Ed DeWitt. May 17, 2015. During a backyard birthday party celebrating her sister Esther's 1st birthday, Judah takes a crack at what proved to be a very stubborn piñata. Cumberland, Allegany County, Maryland.
They say a picture is worth 1000 words. The folks at Looking at Appalachia, a region-wide photo project, have put that theory to the test.
You can now pick your favorite shot from the project's collection and submit a 1000 word caption. Your short piece can be just about anything—from a fictional story built around the image to original poetry inspired by it.
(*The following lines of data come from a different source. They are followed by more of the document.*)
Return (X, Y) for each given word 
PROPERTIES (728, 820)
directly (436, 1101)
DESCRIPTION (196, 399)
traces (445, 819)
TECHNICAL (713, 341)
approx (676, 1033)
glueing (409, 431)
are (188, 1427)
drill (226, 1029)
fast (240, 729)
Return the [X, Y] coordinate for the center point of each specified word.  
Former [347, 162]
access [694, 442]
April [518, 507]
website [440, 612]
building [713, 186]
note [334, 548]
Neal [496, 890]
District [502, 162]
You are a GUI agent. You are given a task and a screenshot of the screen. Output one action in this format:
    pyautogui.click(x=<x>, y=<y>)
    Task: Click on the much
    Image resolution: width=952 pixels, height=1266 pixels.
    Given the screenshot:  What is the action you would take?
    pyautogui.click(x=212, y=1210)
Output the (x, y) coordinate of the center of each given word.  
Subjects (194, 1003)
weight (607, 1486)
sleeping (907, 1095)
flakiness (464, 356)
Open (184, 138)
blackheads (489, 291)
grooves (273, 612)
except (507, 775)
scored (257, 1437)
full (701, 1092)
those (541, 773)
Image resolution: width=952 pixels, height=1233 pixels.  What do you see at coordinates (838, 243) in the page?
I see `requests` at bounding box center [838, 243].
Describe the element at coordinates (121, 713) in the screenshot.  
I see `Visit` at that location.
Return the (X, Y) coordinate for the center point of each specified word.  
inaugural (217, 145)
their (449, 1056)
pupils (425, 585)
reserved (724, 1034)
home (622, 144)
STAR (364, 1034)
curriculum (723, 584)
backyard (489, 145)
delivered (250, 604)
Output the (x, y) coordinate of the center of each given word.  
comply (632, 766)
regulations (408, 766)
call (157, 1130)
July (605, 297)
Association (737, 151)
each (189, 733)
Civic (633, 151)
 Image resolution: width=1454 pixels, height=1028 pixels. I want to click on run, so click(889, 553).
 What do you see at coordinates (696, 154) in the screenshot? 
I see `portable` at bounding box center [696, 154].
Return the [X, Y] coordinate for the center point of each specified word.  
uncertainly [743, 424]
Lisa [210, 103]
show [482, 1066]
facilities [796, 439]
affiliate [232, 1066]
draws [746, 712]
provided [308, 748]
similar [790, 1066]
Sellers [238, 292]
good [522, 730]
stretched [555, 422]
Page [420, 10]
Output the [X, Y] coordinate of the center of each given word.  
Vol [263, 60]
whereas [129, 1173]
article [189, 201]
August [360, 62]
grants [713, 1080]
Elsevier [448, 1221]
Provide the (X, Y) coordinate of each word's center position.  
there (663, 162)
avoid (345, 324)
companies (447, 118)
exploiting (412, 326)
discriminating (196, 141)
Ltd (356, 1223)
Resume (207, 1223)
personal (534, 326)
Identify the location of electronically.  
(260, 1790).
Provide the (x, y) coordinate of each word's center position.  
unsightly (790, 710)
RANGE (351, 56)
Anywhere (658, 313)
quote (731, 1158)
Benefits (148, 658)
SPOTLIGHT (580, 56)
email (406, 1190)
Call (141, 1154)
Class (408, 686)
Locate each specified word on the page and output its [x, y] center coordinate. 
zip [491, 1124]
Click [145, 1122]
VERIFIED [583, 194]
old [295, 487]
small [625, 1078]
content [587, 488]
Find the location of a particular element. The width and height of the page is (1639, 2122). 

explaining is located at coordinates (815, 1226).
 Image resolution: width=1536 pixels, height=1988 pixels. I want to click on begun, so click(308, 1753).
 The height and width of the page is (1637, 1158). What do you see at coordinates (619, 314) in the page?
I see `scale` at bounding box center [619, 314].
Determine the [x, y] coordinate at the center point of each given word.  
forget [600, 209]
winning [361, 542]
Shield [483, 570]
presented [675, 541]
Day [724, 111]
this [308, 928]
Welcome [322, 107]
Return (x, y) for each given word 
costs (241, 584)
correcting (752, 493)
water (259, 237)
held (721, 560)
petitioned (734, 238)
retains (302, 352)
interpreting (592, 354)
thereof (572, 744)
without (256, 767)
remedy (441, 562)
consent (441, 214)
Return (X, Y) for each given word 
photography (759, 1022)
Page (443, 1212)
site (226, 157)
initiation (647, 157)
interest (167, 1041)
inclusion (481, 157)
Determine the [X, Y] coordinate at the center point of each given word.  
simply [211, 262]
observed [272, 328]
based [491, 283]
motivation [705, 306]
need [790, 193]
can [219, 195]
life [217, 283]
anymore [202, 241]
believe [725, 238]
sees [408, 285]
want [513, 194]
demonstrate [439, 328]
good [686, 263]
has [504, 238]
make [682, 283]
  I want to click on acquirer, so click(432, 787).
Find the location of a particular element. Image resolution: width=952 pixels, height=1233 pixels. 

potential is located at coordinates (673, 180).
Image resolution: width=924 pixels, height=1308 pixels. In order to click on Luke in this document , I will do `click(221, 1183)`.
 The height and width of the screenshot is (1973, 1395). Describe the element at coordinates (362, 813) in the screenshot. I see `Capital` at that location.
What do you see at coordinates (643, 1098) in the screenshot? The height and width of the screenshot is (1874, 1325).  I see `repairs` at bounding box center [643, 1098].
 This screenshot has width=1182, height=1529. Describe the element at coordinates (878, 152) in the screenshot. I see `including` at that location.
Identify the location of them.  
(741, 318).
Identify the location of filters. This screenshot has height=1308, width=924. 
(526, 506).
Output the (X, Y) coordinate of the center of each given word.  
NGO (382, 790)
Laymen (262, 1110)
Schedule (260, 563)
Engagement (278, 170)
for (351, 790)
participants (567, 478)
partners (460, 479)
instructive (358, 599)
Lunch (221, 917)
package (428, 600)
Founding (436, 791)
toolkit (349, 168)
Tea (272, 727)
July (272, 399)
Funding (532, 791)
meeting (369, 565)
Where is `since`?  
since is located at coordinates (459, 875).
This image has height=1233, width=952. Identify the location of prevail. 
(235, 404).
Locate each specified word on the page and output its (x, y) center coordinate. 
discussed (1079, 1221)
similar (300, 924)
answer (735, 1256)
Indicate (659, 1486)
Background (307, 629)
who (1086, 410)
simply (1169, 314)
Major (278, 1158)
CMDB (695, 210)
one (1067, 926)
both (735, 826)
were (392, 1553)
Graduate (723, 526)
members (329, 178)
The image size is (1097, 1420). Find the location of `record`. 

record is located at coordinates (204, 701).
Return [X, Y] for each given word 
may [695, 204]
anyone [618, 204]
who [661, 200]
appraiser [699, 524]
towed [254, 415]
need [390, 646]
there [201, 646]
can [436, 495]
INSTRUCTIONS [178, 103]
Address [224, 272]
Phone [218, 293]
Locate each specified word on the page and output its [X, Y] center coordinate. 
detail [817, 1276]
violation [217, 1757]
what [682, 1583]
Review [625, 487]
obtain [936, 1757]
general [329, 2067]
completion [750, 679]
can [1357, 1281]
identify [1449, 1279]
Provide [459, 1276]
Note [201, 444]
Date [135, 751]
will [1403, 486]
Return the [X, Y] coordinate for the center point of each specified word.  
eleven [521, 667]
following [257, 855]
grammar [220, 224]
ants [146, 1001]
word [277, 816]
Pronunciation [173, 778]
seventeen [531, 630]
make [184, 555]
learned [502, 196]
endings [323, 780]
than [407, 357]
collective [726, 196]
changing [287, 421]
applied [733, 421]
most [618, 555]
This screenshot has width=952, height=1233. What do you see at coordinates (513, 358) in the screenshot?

"Like good pictures, good writing stands on its own," said Roger May who founded Looking at Appalachia, "but I’ve always been interested in exploring how the two can work together."
Named Call and Response, this clever activity has already drawn some remarkable submissions, like the one below. Written by Andrea Null of Charleston, West Virginia, this poem was inspired by the accompanying photo, which was shot about seventy miles away in Parkersburg, West Virginia.
For old love, after Rilke
by Andrea Null
I’d relented that man’s words come to nothing,
they loosen wild as dry leaves, and your body
is a lantern swinging way out in yonderland,
and all, with a gaze, might turn the flicker down.
I saw the white-blue feast of shaking
embers, tattered papers, and flickers
of the rescue flares. All that oily birch bark
that never did work, a jaw come alive from below.
But, now, in a mirror, I see defaced
a phantom of a woman that was me:
O mercy, amen--every day was a mountain
we climbed so clumsy and can’t regret.
Tonight you will wander from the borders
of yourself and see stars cast like fossils in a stream,
Here, there is no face that doesn’t see your own
and no word without its root in the gleam.